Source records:
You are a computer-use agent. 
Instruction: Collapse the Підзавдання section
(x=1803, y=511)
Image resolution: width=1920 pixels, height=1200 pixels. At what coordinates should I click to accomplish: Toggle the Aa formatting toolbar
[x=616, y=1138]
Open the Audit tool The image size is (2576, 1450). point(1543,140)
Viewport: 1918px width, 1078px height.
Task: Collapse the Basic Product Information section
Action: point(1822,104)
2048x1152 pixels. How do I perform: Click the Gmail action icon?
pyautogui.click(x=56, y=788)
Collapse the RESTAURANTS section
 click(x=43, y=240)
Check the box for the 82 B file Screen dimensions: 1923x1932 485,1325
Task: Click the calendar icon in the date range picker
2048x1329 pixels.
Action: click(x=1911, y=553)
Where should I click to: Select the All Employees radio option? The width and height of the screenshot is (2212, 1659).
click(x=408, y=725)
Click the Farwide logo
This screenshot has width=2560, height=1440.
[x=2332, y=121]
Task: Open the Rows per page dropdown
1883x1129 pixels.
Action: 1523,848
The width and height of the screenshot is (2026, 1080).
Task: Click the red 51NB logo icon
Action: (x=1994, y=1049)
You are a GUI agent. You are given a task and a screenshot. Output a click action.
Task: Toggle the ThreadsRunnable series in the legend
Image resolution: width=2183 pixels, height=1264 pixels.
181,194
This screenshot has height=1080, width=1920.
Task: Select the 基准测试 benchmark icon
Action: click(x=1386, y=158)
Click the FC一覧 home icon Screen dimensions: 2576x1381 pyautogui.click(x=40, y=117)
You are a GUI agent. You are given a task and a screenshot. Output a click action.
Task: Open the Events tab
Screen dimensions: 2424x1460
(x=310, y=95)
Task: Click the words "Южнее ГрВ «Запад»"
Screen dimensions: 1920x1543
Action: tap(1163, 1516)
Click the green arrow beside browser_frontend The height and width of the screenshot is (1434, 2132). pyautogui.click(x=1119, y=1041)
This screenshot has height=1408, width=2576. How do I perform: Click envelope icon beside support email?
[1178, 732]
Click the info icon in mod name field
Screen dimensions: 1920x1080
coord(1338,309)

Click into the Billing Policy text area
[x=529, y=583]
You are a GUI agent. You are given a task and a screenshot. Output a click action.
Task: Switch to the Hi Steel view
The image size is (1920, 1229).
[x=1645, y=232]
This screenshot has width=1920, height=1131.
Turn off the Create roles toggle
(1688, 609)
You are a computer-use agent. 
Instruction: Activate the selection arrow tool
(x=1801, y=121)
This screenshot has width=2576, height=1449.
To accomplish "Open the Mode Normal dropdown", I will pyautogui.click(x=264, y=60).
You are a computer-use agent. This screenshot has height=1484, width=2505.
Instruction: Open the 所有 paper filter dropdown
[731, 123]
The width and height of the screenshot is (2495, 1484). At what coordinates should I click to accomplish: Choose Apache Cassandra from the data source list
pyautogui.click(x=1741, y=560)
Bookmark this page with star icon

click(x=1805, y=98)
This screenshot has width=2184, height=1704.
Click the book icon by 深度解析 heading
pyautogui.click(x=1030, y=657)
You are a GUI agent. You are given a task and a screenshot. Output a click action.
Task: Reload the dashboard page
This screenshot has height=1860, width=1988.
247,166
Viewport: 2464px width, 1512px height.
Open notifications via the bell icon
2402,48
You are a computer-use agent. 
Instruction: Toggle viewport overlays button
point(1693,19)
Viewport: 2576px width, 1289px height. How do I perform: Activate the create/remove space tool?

TASK DIRECTIONS:
For every entry above, write out an exact copy.

ANSWER SECTION:
You are a computer-use agent. 
Instruction: Collapse the Підзавдання section
(x=1803, y=511)
Image resolution: width=1920 pixels, height=1200 pixels. At what coordinates should I click to accomplish: Toggle the Aa formatting toolbar
[x=616, y=1138]
Open the Audit tool The image size is (2576, 1450). point(1543,140)
Viewport: 1918px width, 1078px height.
Task: Collapse the Basic Product Information section
Action: point(1822,104)
2048x1152 pixels. How do I perform: Click the Gmail action icon?
pyautogui.click(x=56, y=788)
Collapse the RESTAURANTS section
 click(x=43, y=240)
Check the box for the 82 B file Screen dimensions: 1923x1932 485,1325
Task: Click the calendar icon in the date range picker
2048x1329 pixels.
Action: click(x=1911, y=553)
Where should I click to: Select the All Employees radio option? The width and height of the screenshot is (2212, 1659).
click(x=408, y=725)
Click the Farwide logo
This screenshot has width=2560, height=1440.
[x=2332, y=121]
Task: Open the Rows per page dropdown
1883x1129 pixels.
Action: 1523,848
The width and height of the screenshot is (2026, 1080).
Task: Click the red 51NB logo icon
Action: (x=1994, y=1049)
You are a GUI agent. You are given a task and a screenshot. Output a click action.
Task: Toggle the ThreadsRunnable series in the legend
Image resolution: width=2183 pixels, height=1264 pixels.
181,194
This screenshot has height=1080, width=1920.
Task: Select the 基准测试 benchmark icon
Action: click(x=1386, y=158)
Click the FC一覧 home icon Screen dimensions: 2576x1381 pyautogui.click(x=40, y=117)
You are a GUI agent. You are given a task and a screenshot. Output a click action.
Task: Open the Events tab
Screen dimensions: 2424x1460
(x=310, y=95)
Task: Click the words "Южнее ГрВ «Запад»"
Screen dimensions: 1920x1543
Action: tap(1163, 1516)
Click the green arrow beside browser_frontend The height and width of the screenshot is (1434, 2132). pyautogui.click(x=1119, y=1041)
This screenshot has height=1408, width=2576. How do I perform: Click envelope icon beside support email?
[1178, 732]
Click the info icon in mod name field
Screen dimensions: 1920x1080
coord(1338,309)

Click into the Billing Policy text area
[x=529, y=583]
You are a GUI agent. You are given a task and a screenshot. Output a click action.
Task: Switch to the Hi Steel view
The image size is (1920, 1229).
[x=1645, y=232]
This screenshot has width=1920, height=1131.
Turn off the Create roles toggle
(1688, 609)
You are a computer-use agent. 
Instruction: Activate the selection arrow tool
(x=1801, y=121)
This screenshot has width=2576, height=1449.
To accomplish "Open the Mode Normal dropdown", I will pyautogui.click(x=264, y=60).
You are a computer-use agent. This screenshot has height=1484, width=2505.
Instruction: Open the 所有 paper filter dropdown
[731, 123]
The width and height of the screenshot is (2495, 1484). At what coordinates should I click to accomplish: Choose Apache Cassandra from the data source list
pyautogui.click(x=1741, y=560)
Bookmark this page with star icon

click(x=1805, y=98)
This screenshot has width=2184, height=1704.
Click the book icon by 深度解析 heading
pyautogui.click(x=1030, y=657)
You are a GUI agent. You are given a task and a screenshot. Output a click action.
Task: Reload the dashboard page
This screenshot has height=1860, width=1988.
247,166
Viewport: 2464px width, 1512px height.
Open notifications via the bell icon
2402,48
You are a computer-use agent. 
Instruction: Toggle viewport overlays button
point(1693,19)
Viewport: 2576px width, 1289px height. How do I perform: Activate the create/remove space tool?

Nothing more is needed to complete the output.